«Riprende la battaglia contro l’omotransfobia: ripresentiamo il ddl Zan mercoledì prossimo in Senato». Lo annuncia in un’intervista a Repubblica Alessandro Zan, il deputato del Partito democratico da cui prende il nome la legge contro l’omofobia e i crimini d’odio bocciata a Palazzo Madama sei mesi fa, dopo il via libera della Camera.
«La legge contro i crimini d’odio è stata bloccata al Senato il 27 ottobre scorso. L’ultima immagine è quella dell’applauso sgangherato e violento delle destre, da ultrà dello stadio, che ha fatto il giro del mondo, facendoci quasi vergognare di essere italiani. Ma il 27 aprile scade l’embargo di sei mesi previsto a Palazzo Madama dopo la tagliola», spiega.

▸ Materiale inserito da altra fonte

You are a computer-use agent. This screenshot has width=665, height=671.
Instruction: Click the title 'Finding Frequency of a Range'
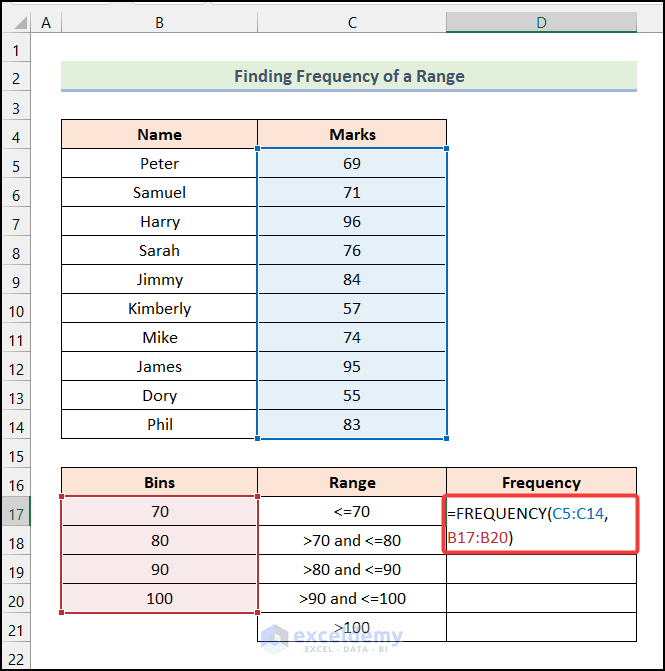[349, 76]
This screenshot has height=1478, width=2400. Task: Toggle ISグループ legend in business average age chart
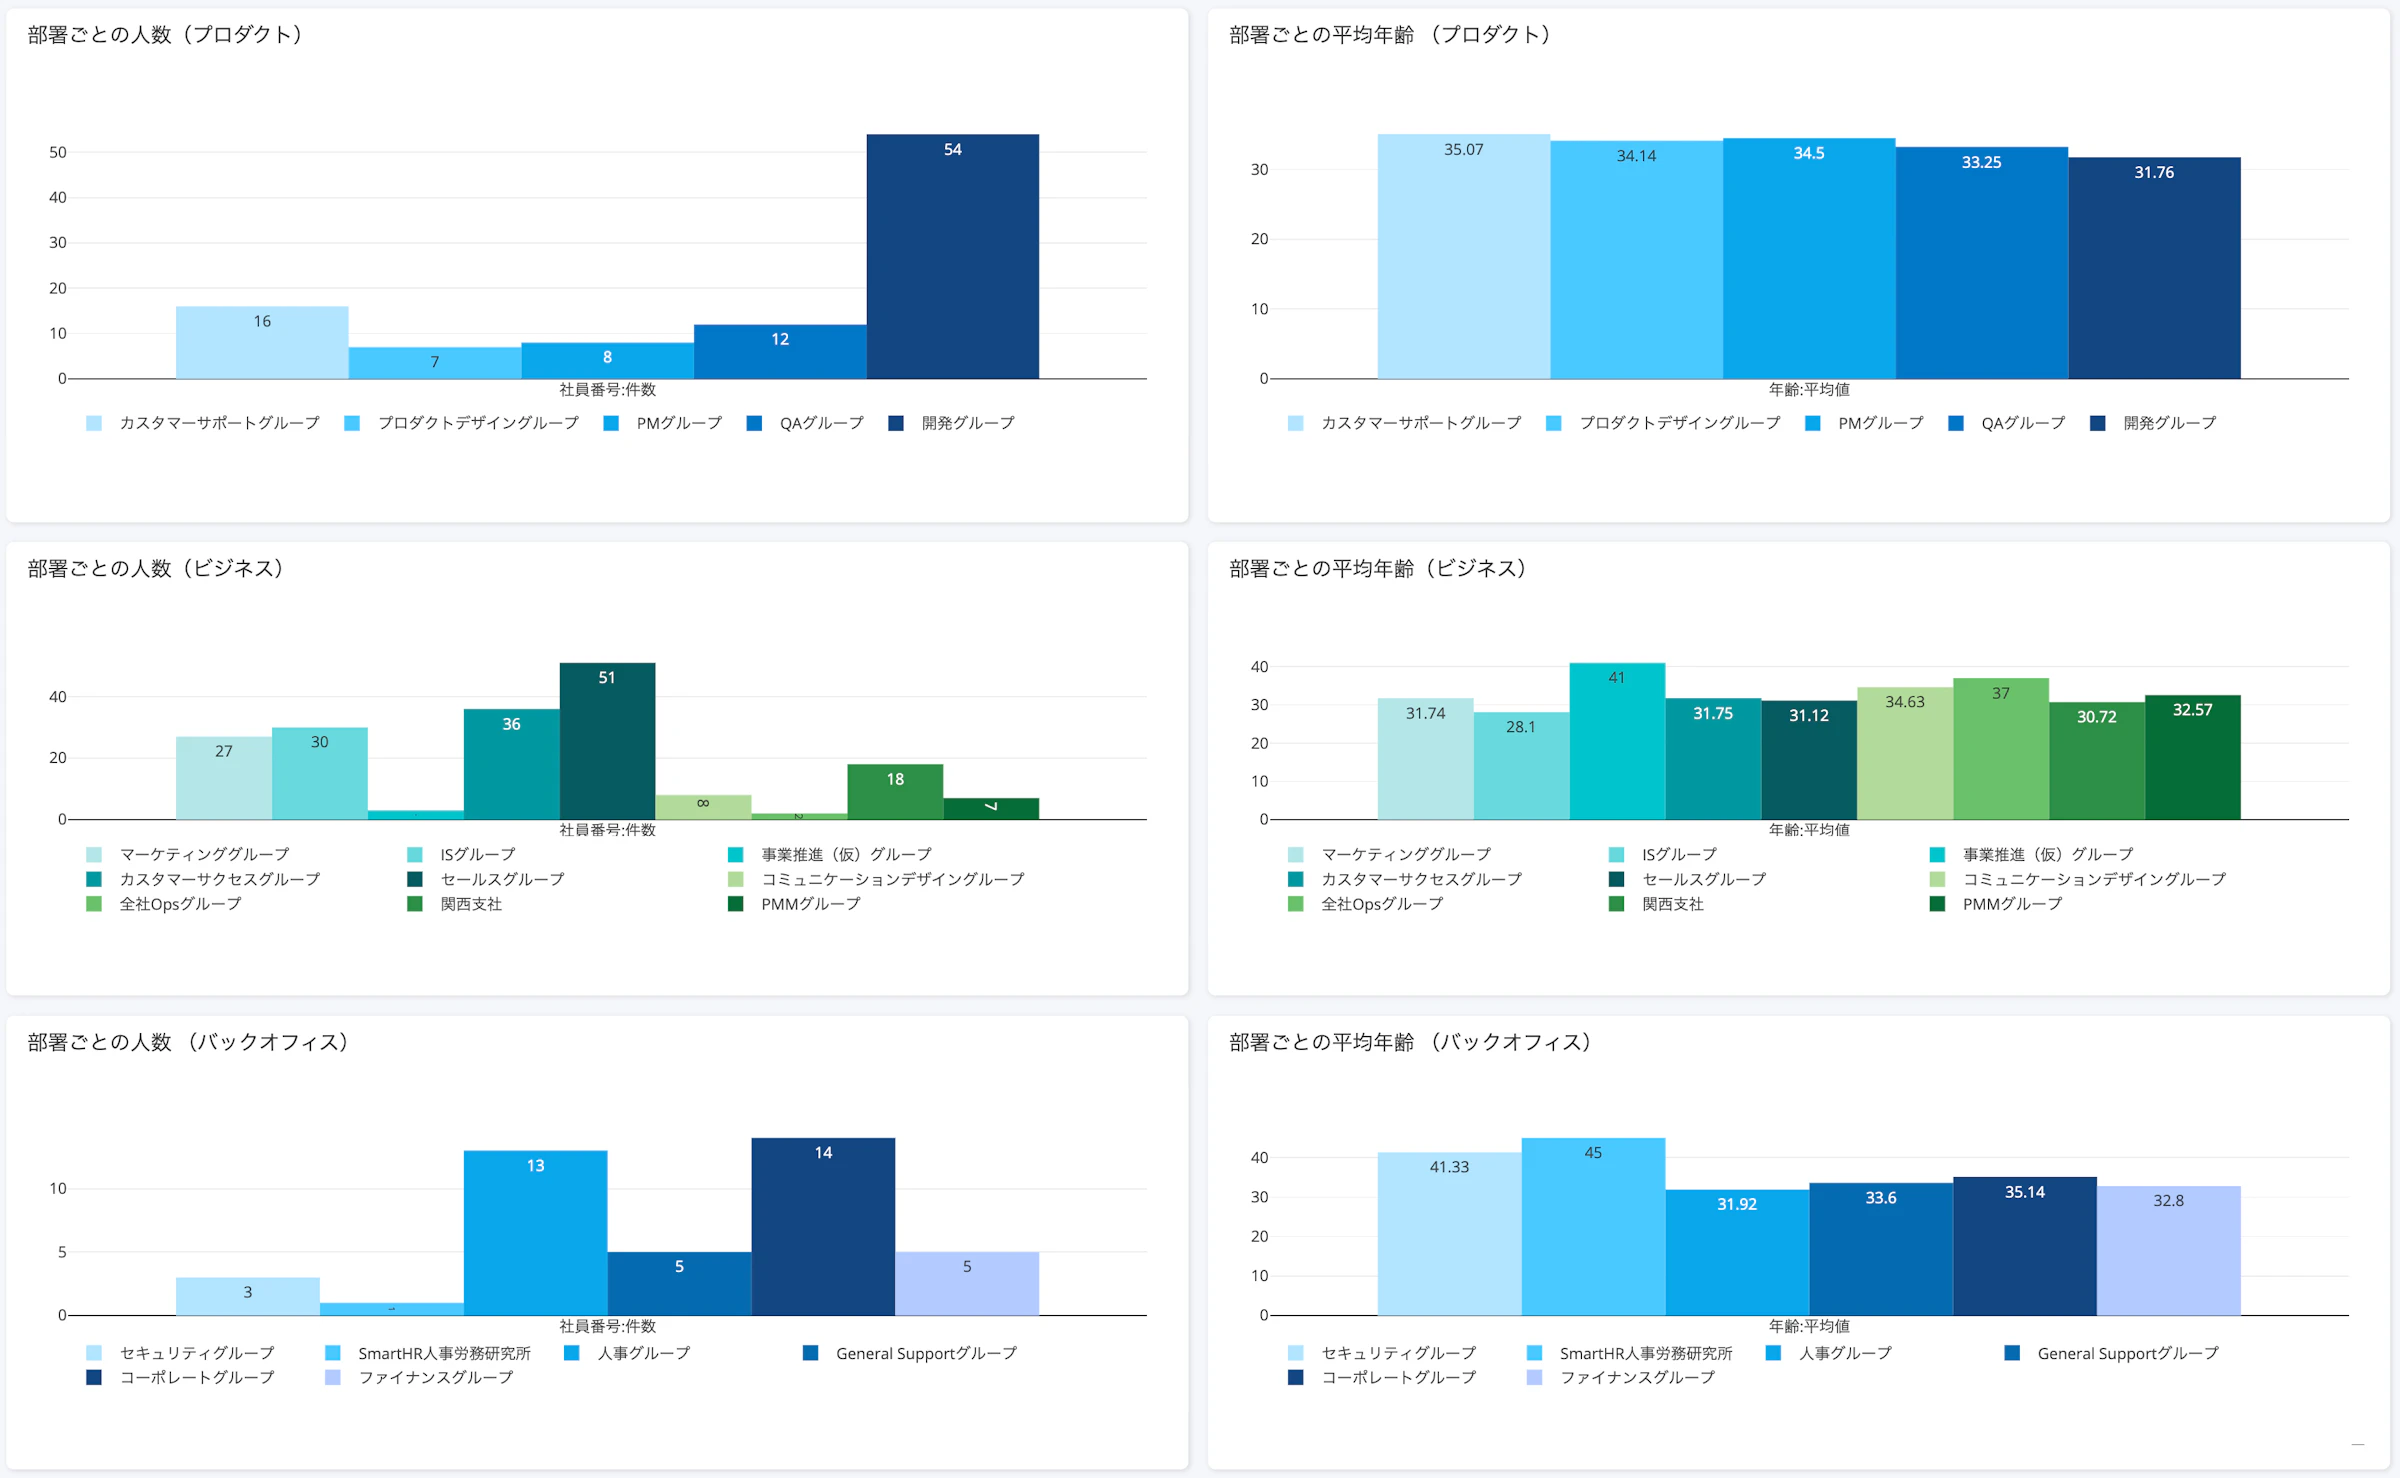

«Il ddl Zan sarà ripresentato dalle senatrici e dai senatori del Pd, mercoledì prossimo». Ovvero proprio il 27 aprile. E sarà lo stesso testo che è naufragato. «Perché è quello che aveva avuto il via libera alla Camera a larga maggioranza, voluto da Pd, M5S, Leu e anche da Italia Viva e da una parte di Forza Italia», dice.
Ma ad ottobre, al Senato, quella maggioranza non c’era già più. «Il voto del 27 ottobre è stato vittima di altre partite politiche, che si stavano giocando, a cominciare da quella per l’elezione del presidente della Repubblica», prosegue Zan. «Oggi la situazione è diversa: la Lega è molto in difficoltà, e i trascorsi legami con Putin stanno logorando Salvini e le sue posizioni sovraniste. Siamo nel pieno di una guerra in Europa, dunque la questione dei diritti è urgente e centrale. E mentre il Parlamento è inadempiente sulle leggi di civiltà come questa, che riguarda i crimini d’odio, le persone continuano a essere oggetto di discriminazione e violenze non per quello che fanno, bensì per quello che sono, semplicemente perché esistono. La parità dei diritti è uno dei principi cardine della Costituzione, laddove recita che la Repubblica rimuove gli ostacoli alle disparità».
Nono stante manchino solo undici mesi alla fine della legislatura e l’approvazione appaia tutt’altro che probabile, Zan ci crede: «Se c’è la volontà politica, nulla è impossibile. Ho visto leggi discusse e approvate in poche settimane».
Zan spiega anche che «non è vero che da parte del segretario del Pd, Enrico Letta o da parte mia ci siano state posizioni rigide. La mediazione è il sale della democrazia. Non abbiamo però accettato che fosse tolta dal testo l’identità di genere che, secondo la stessa Corte costituzionale, è un diritto inviolabile delle persone. Togliere quel principio avrebbe avuto come effetto la discriminazione nei confronti delle persone transgender, e il ddl sarebbe risultato palesemente incostituzionale. Però ci sono possibilità di mediazione su altri articoli. Se c’è la volontà di portare a casa una legge, gli spazi di compromesso ci sono».
Non solo. «Il 14, il 21 e il 28 maggio a Milano, a Palermo e a Padova sono previste tre Agorà sulla legge. L’obiettivo è aprire la discussione oltre il Pd, coinvolgendo tutte le energie progressiste del Paese. Il sindaco Beppe Sala aprirà l’Agorà di Milano e si è reso disponibile a organizzare gli stati generali prima dell’estate per cercare un accordo».
E a chi dice che con una guerra accanto e le sue conseguenze economiche e sociali, c’è “ben altro” di cui occuparsi, Zan risponde: «Siamo consapevoli del “benaltrismo” che verrà sbandierato dai sovranisti, ma è proprio questo il momento di ribadire l’importanza di una legge di civiltà perché l’Italia è uno dei grandi Paesi dell’Occidente e difende i diritti, la democrazia e la libertà. Il patriarca Kirill, molto vicino a Putin, per giustificare la guerra all’Ucraina ha usato l’argomento della crociata contro l’Occidente e la comunità Lgbt+».